G.992.2
- Status: In force
- Year started: 1999
- Latest version: (10/03) October 2003
- Organization: ITU-T
- Committee: ITU-T Study Group 15
- Related standards: G.992.1, G.992.3
- Domain: telecommunication
- License: Freely available
- Website: https://www.itu.int/rec/T-REC-G.992.2

= G.992.2 =

In telecommunications, ITU G.992.2 (better known as G.lite) is an ITU standard for ADSL using discrete multitone modulation. G.lite is designed to not require the use of a DSL filter.

G.lite is a modulation profile which can be selected on a DSLAM port by an ADSL provider and provides greater resistance to noise and tolerates longer loop lengths (DSLAM to customer distances) for a given bandwidth. Most ADSL modems and DSLAM ports support it, but it is not a typical default configuration. The transmission speed of G.lite (G.992.2) is 1.5 Mbit/s downstream and 512 kbit/s upstream.

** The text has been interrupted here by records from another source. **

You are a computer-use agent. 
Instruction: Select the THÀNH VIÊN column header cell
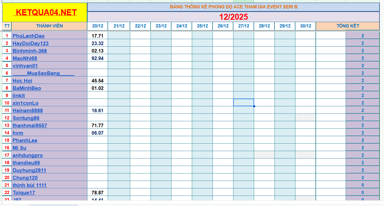coord(49,26)
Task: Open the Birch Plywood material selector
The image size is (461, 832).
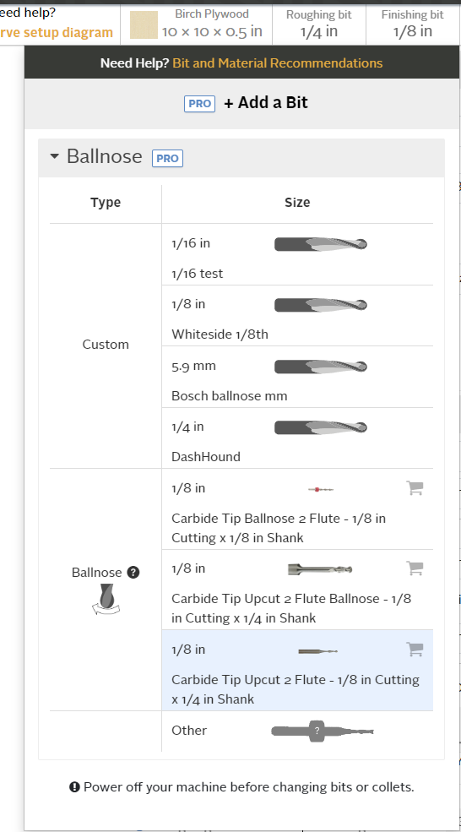Action: click(x=196, y=24)
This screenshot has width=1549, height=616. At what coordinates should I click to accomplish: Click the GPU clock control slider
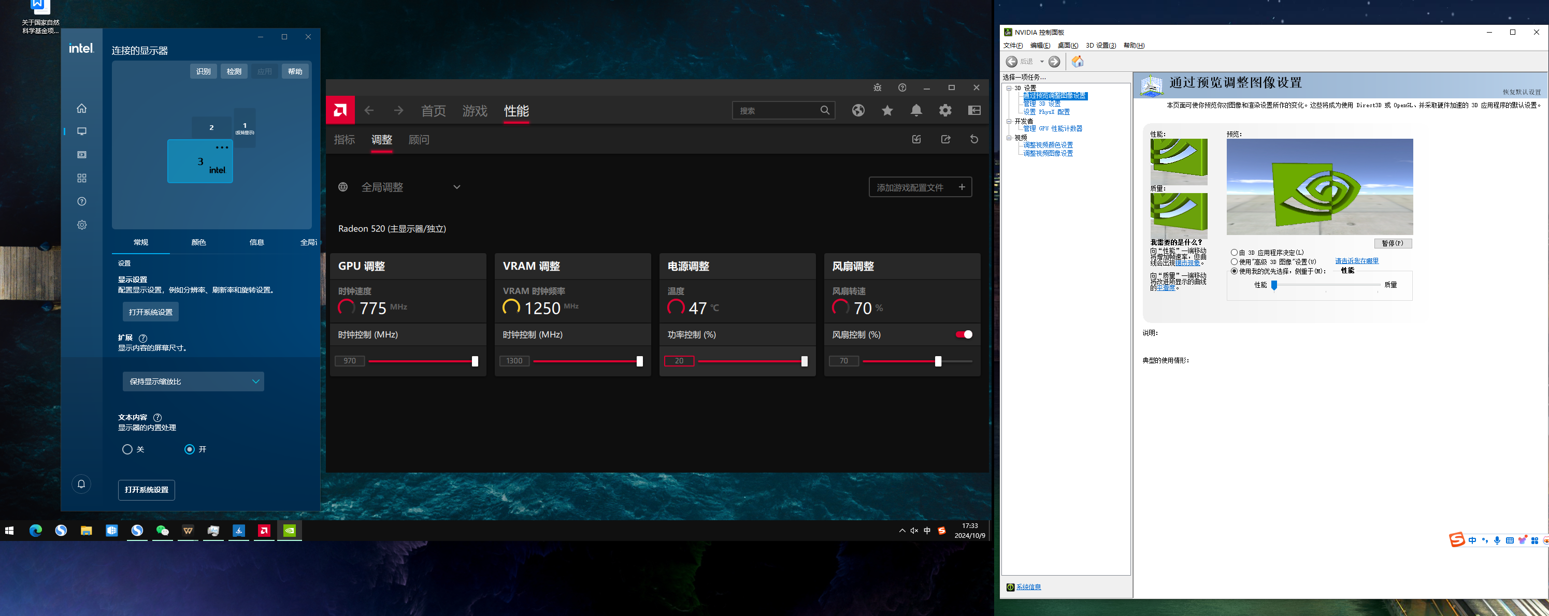(474, 361)
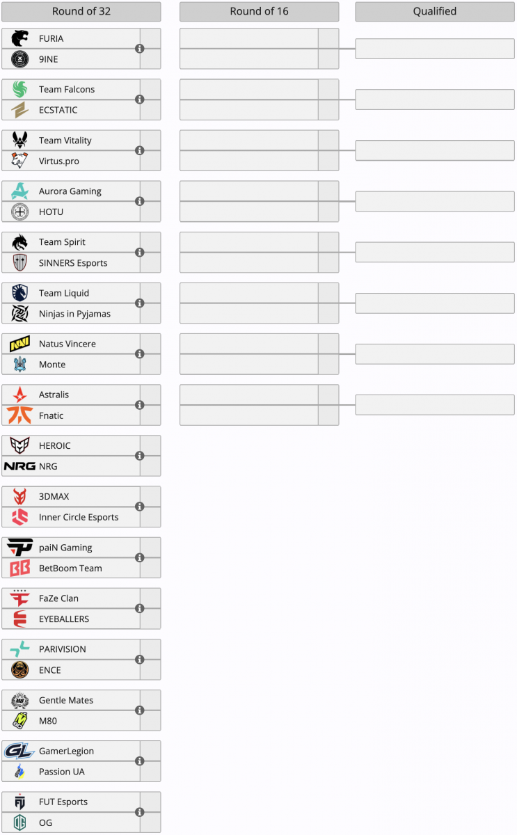Click the Qualified column header
The image size is (517, 835).
[x=435, y=11]
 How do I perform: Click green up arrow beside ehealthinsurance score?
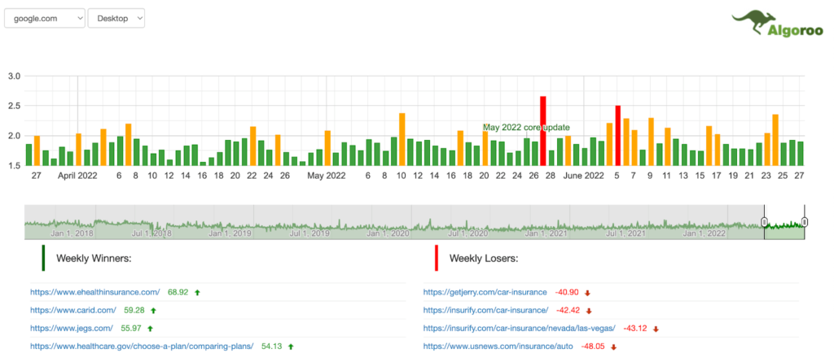pos(197,291)
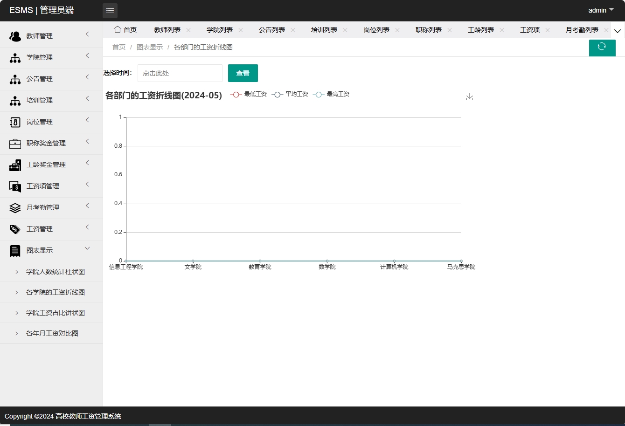The height and width of the screenshot is (426, 625).
Task: Click the green refresh icon
Action: coord(602,48)
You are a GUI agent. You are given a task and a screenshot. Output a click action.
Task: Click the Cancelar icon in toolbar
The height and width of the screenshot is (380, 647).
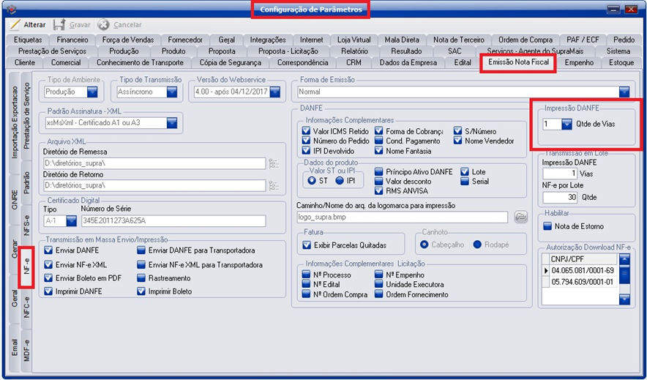[104, 25]
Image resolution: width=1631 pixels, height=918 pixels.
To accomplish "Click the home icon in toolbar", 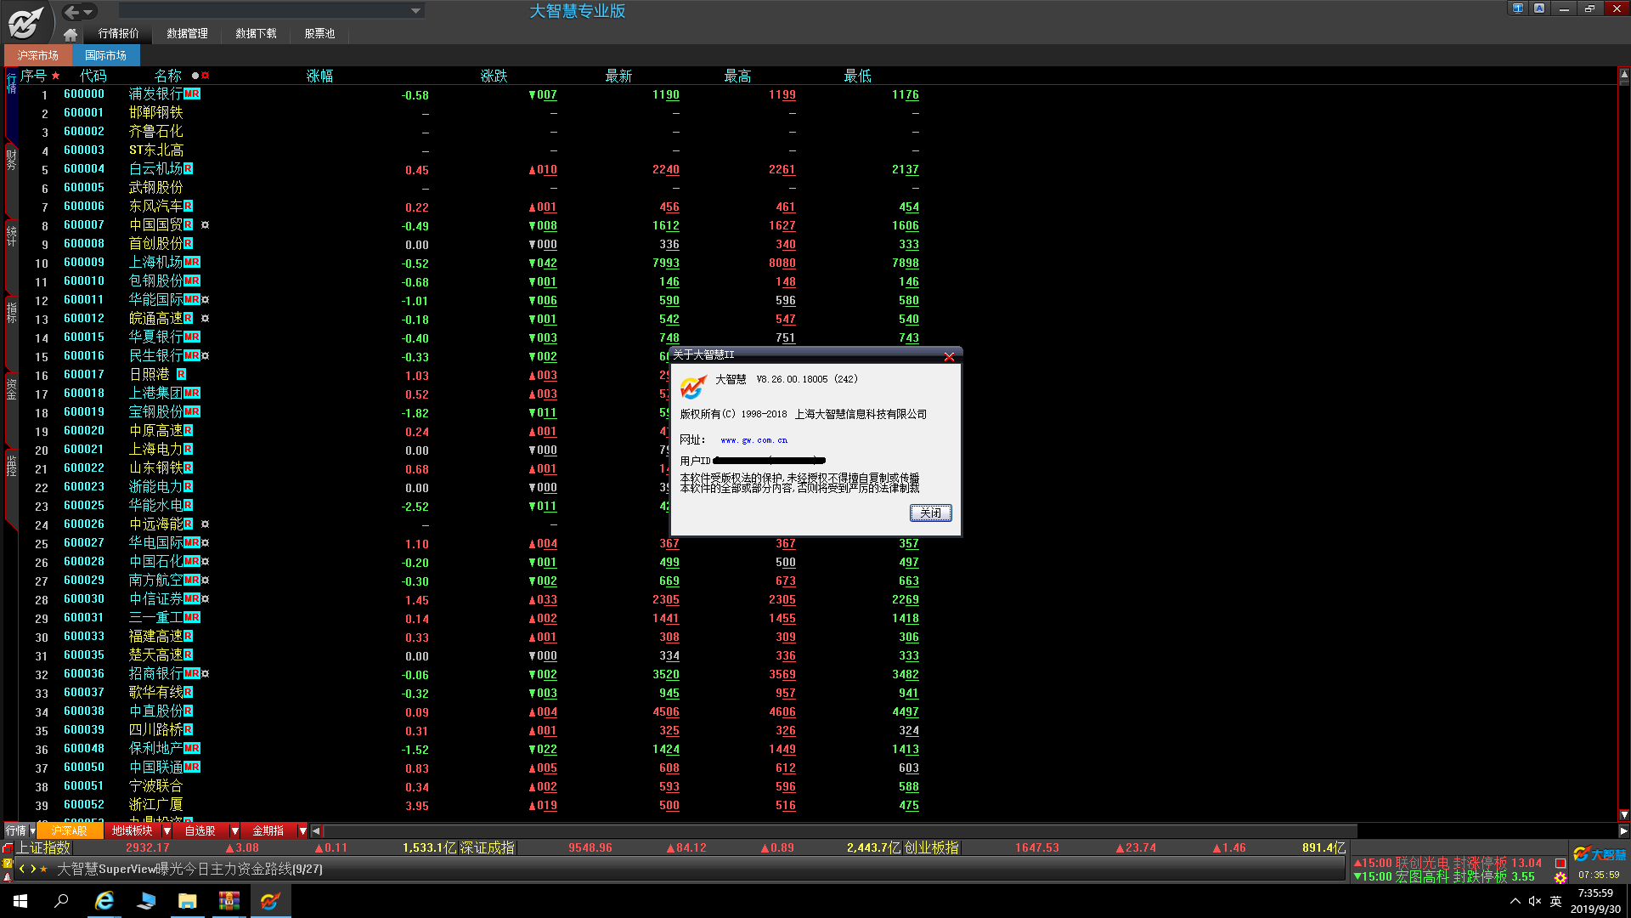I will pos(71,34).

The G.lite specification was an accelerated ITU-T effort to drive interoperability among vendors and was facilitated by the Universal ADSL Working Group, or UAWG. The G.lite standardization effort took a total of 11 months from start to finish, setting a new record for ANY standard effort within the ITU-T. The previous record had been the V.90 specification for analog modems, which took 18 months to complete. The UAWG consisted of three sets of members: Promoters, Supporters and Adopters. Intel, Compaq and Microsoft were able to rally the support of all of the US RBOCs and five of the largest international carriers (NTT, British Telecom, France Telecom, Deutsche Telekom, and Singapore Telecom), collectively representing the Promoters, to drive the major communications equipment manufacturers (the Supporters) to demonstrate interoperability of products based on the G.lite specification at SUPERCOMM in June 1999. Adopters represented the majority of the remaining companies in the communications industry that were committed to supporting the new technology specification.